Holandia zamyka się na święta. Rząd wprowadził surowy lockdown. „Nieuniknione z powodu piątej fali”

– Stoję tu dziś wieczorem w ponurym nastroju. I wiele osób, które to oglądają, też się tak poczuje. Od jutra w Holandii wprowadzamy znowu lockdown – powiedział w sobotę premier Holandii Mark Rutte. – Brak działania w tej chwili prawdopodobnie doprowadziłby do trudnej do opanowania sytuacji w szpitalach, która już ograniczyła regularną opiekę, aby zrobić miejsce dla pacjentów z COVID-19 – dodał.
Od niedzieli w Holandii zamknięta będzie większość sklepów, nie działać będą również bary, restauracje i instytucje kultury, a także szkoły i uniwersytety. Poza tym ograniczona została liczba osób, z którymi mogą spotykać się Holendrzy. Do domów będą mogli wpuścić co najwyżej dwie obce osoby powyżej 13. roku życia, tutaj jednak wyjątkiem mają być święta i sylwester, kiedy będzie można wpuścić co najwyżej cztery osoby.
Rząd przewiduje, że lockdown potrwa co najmniej do 14 stycznia. Co najmniej do 9 stycznia wszystkie szkoły będą pracować zdalnie. Nowe restrykcje zaczną obowiązywać w niedzielę, 19 grudnia, z samego rana.

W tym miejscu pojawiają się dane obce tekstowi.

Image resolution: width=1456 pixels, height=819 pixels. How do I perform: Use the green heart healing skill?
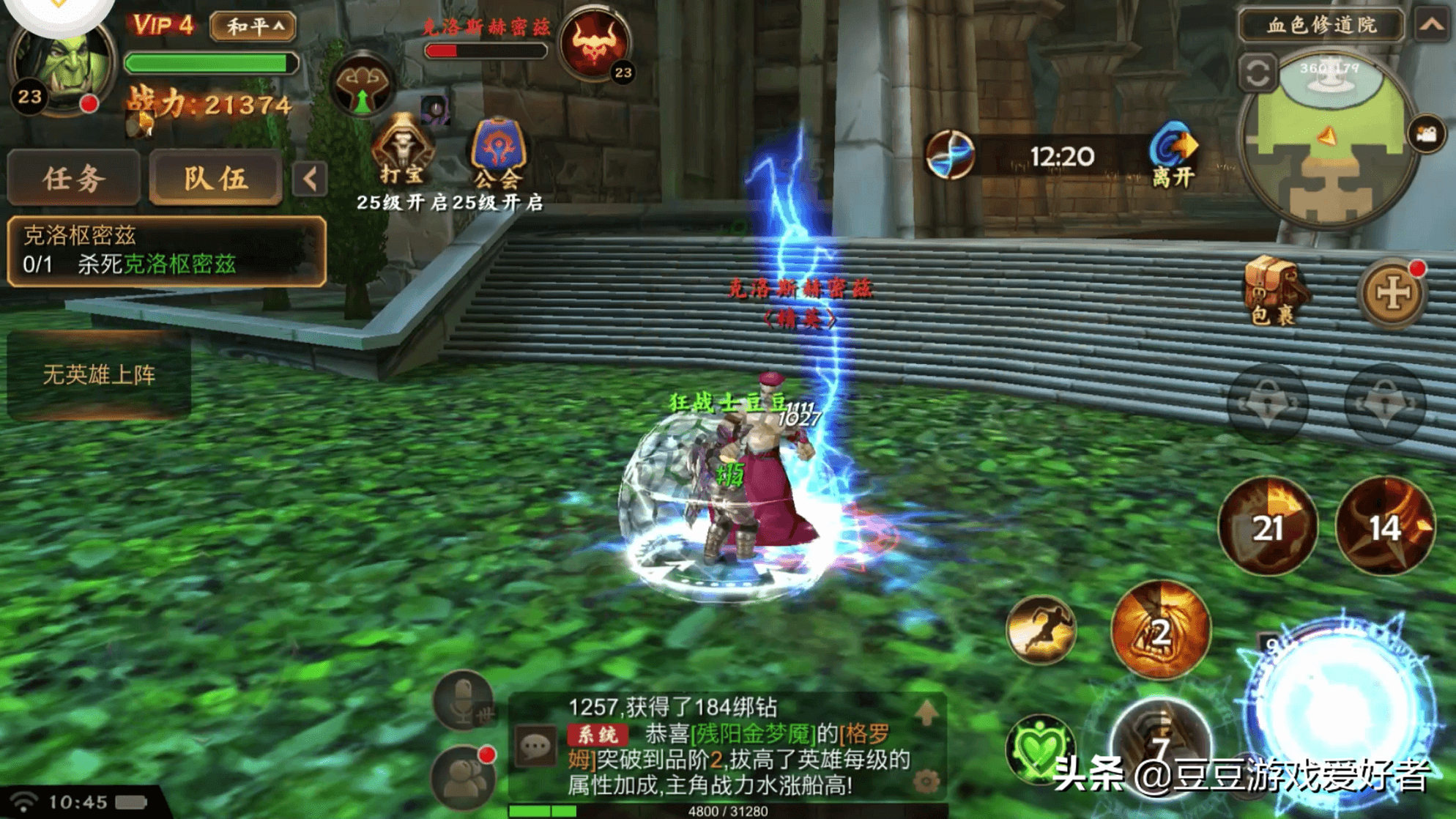coord(1039,749)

Koronawirus w Holandii. Rekordy zakażeń
Łącznie od początku pandemii w Holandii odnotowało niemal 3 miliony przypadków koronawirusa, a w związku z COVID-19 zmarło ponad 20 tysięcy osób. W ostatnim czasie odnotowywano rekordowe dzienne liczby zakażeń. Na przełomie listopada i grudnia dzienny bilans kilkukrotnie przekraczał 20 tysięcy zakażeń, co w ubiegłym roku nie zdarzyło się ani razu. Odnotowywano przy tym niższe liczby zgonów niż w zeszłym roku.
W pełni zaszczepionych jest niemal 13 milionów Holendrów, czyli 73 proc. populacji. Łącznie w kraju podano prawie 25 milionów dawek szczepionki.
Holenderski rząd zaczął zaostrzać obostrzenia w połowie listopada. Zdecydowano wówczas, że restauracje i gastronomia będą mogły funkcjonować tylko od 6 do 20, a sklepy były zamykane o godzinie 18. Imprezy sportowe mogły się odbywać bez udziału publiczności. Już wtedy rząd rekomendował, aby nie przyjmować w domach więcej niż czterech gości. – Pracuj w domu, chyba, że nie ma innej możliwości – przekonywał szef rządu.